■ **Work order**: Your task is to copy every line of the entries that holds the word "Card".

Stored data
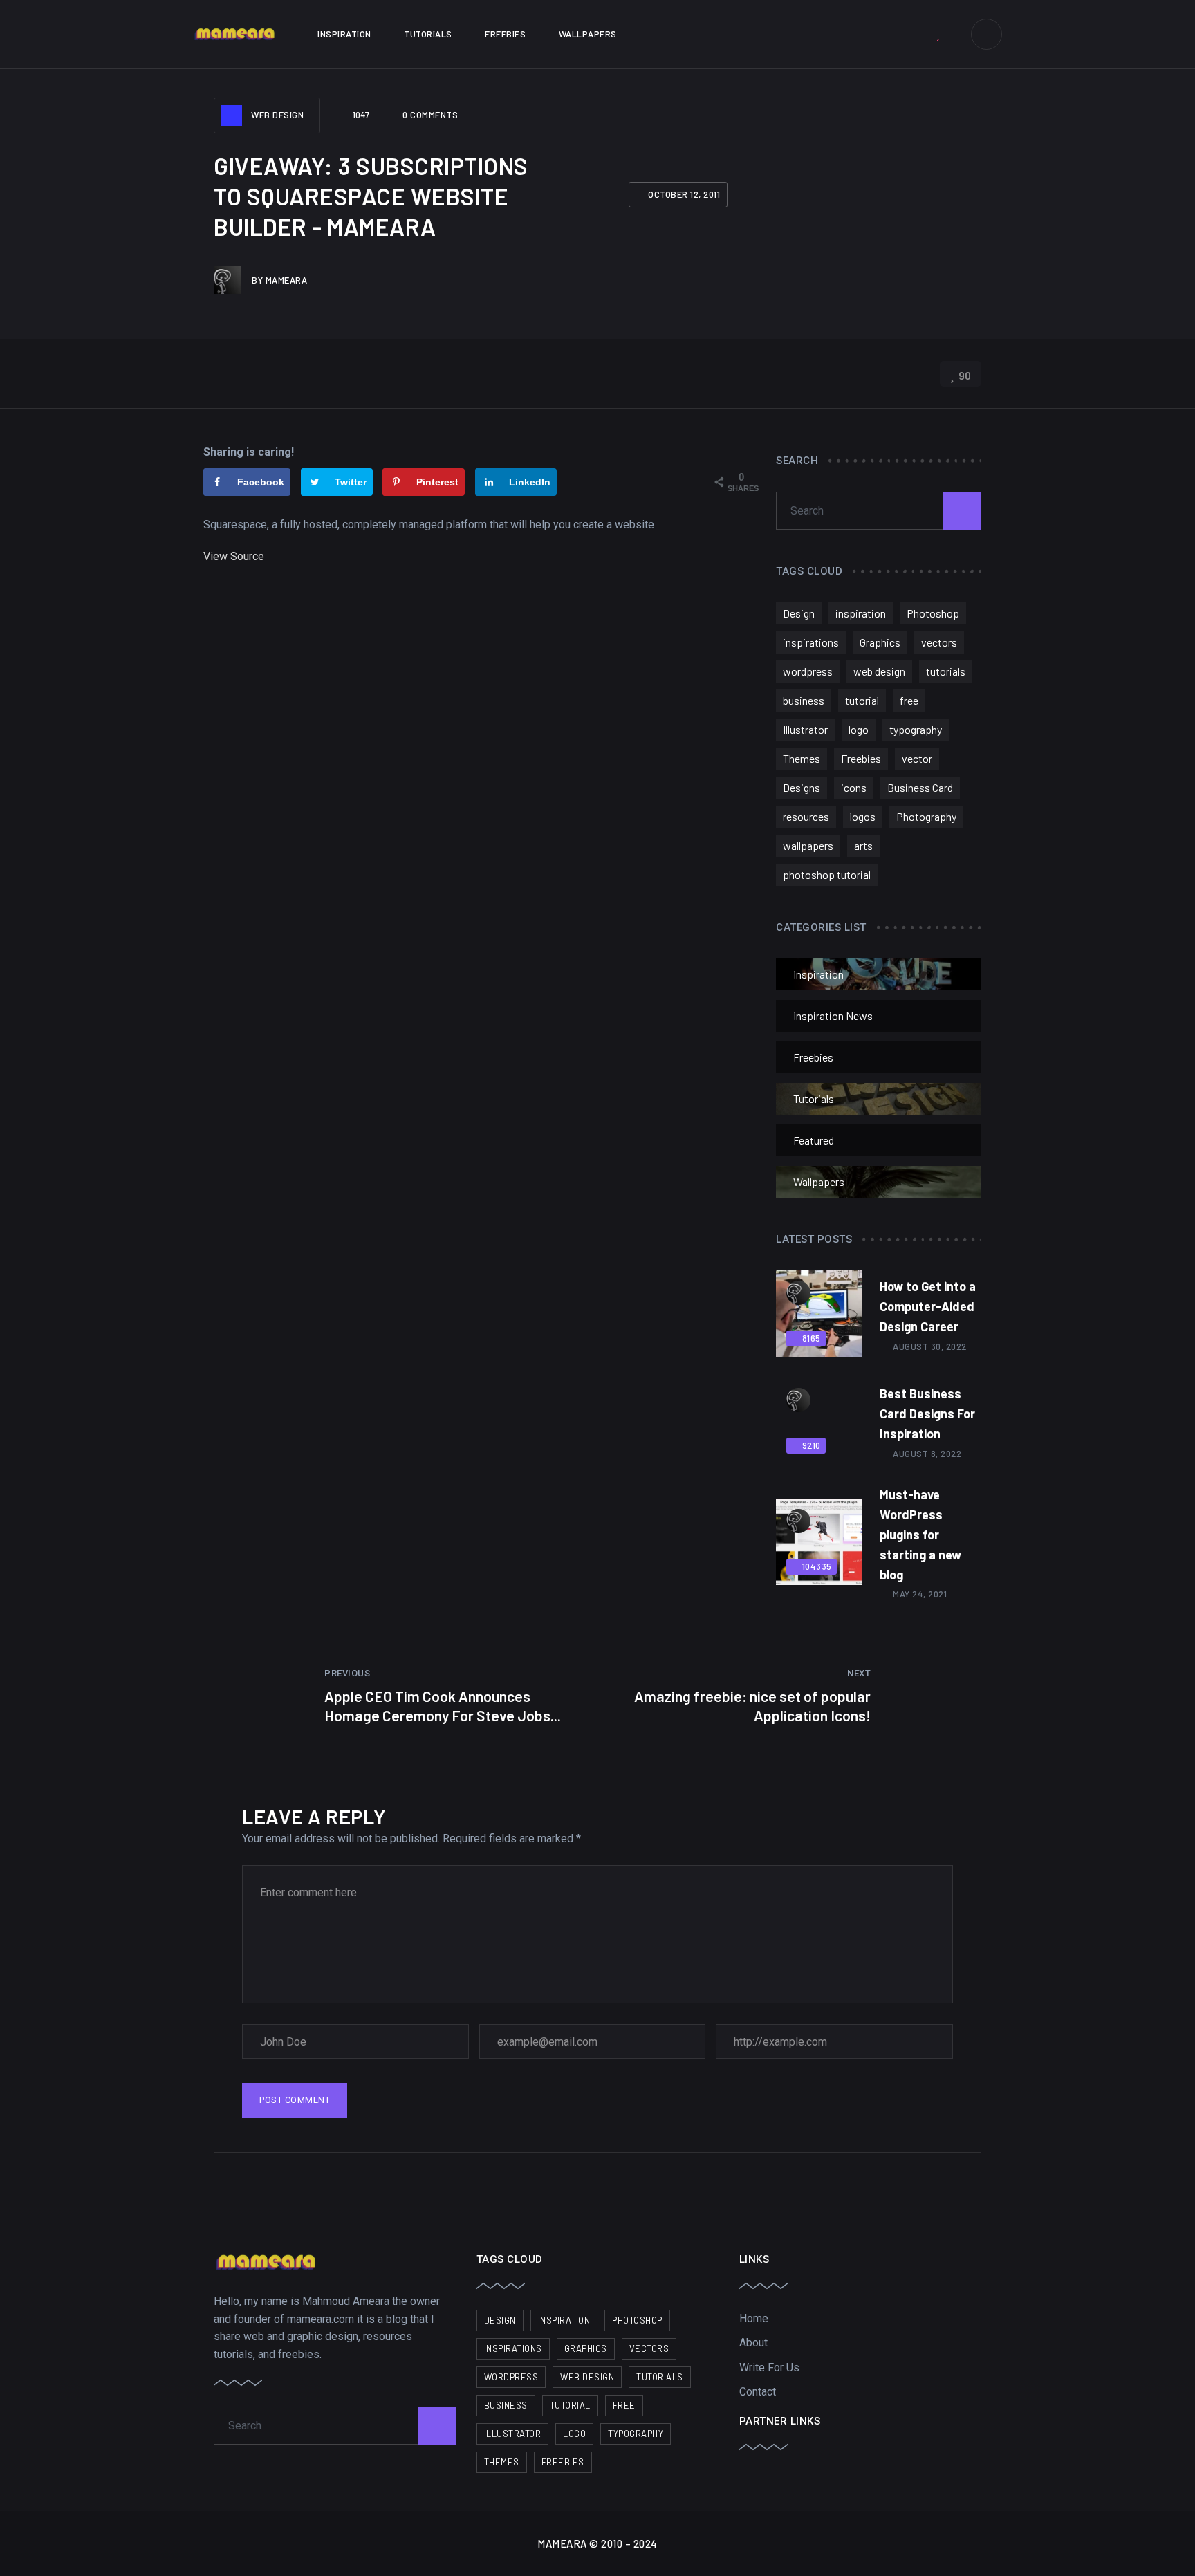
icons (854, 787)
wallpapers (808, 845)
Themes (801, 758)
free (909, 700)
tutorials (945, 671)
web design (879, 671)
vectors (939, 642)
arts (863, 845)
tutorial (862, 700)
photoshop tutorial (827, 874)
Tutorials (428, 33)
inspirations (811, 642)
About (753, 2342)
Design (799, 613)
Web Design (277, 114)
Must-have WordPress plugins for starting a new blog (920, 1534)
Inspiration (344, 33)
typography (915, 729)
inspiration (860, 613)
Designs (801, 787)
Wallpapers (588, 33)
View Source (233, 556)
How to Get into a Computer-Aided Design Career (928, 1306)
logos (863, 816)
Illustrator (805, 729)
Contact (757, 2391)
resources (806, 816)
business (803, 700)
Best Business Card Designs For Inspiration (927, 1413)
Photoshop (933, 613)
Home (753, 2318)
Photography (926, 816)
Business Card (920, 787)
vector (917, 758)
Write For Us (769, 2367)
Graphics (880, 642)
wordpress (808, 671)
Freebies (505, 33)
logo (859, 729)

■ **Completed exercise**:
Best Business Card Designs For Inspiration (927, 1413)
Business Card (920, 787)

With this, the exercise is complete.